## EXERCISE INSTRUCTIONS
1: Answer these about the psychotherapy text:
(a) What does a patient usually try before coming to a therapist?
(b) According to the text, what alone can diminish the symptoms?
(c) How long does psychotherapeutic treatment usually last?
2: Please write what comes next in the psychotherapy text, continuing after its last sentence.

## STUDY TEXT
It is a given that a person comes to therapy to seek relief in symptoms psychological stress, relationship tensions and/or physical pain/discomfort not treatable by medicine alone. Usually a patient comes to a therapist to present a problem or a chief complaint after having suffered it for a considerable amount of time, while trying alternative/self-treatments.
It is not unusual that the decision to come for psychotherapy and the meeting of the therapist alone can diminish the symptoms. This is due to the relief the client usually feels after having let go of the need to control his/her own symptoms.
Despite this, psychotherapeutic treatment usually lasts months and often years. This is because as the therapy progresses the client and therapist uncover areas underlying the symptoms that need to be addressed, along the way setting new therapeutic goals. The work of therapy goes beyond the swift removal of disturbances.

## DATA SHOWN
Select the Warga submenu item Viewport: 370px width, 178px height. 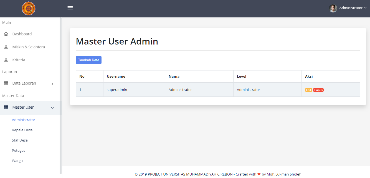17,160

## EXPECTED OUTPUTS
1:
(a) Alternative/self-treatments.
(b) The decision to come for psychotherapy and the meeting of the therapist.
(c) Months and often years.

2:
Uncovering root causes of symptoms are often painful processes. The client needs to feel safe and trust the therapist enough to go deep into the work. For example a young woman with anorexia comes to terms with her feelings of betrayal and entrapment within a perfectionistic family only after 6 month in treatment. She needed another year to come to terms with inner rage against her care givers in order to overcome feelings of disgust for having food in her stomach.
Other examples include the man who comes for short- term couple therapy to “improve his communication” with his wife turns out to have a secret lover who is rearing his unacknowledged child; or the little boy referred for “acting up” with authorities has a private habit of torturing small animals (McWilliams 1999).
Clients usually need a lot of time in order to have the courage to open up their most painful emotional experiences– first to themselves, than to the therapist. Through the trust built within the therapeutic alliance, can revelations of negative emotions like fears and shame be grasped. Through coming to terms with these feelings of vulnerability can the client learn to master his/her feelings and behavior with understanding, knowing that he/she has choices and has the capacity to reach for resources.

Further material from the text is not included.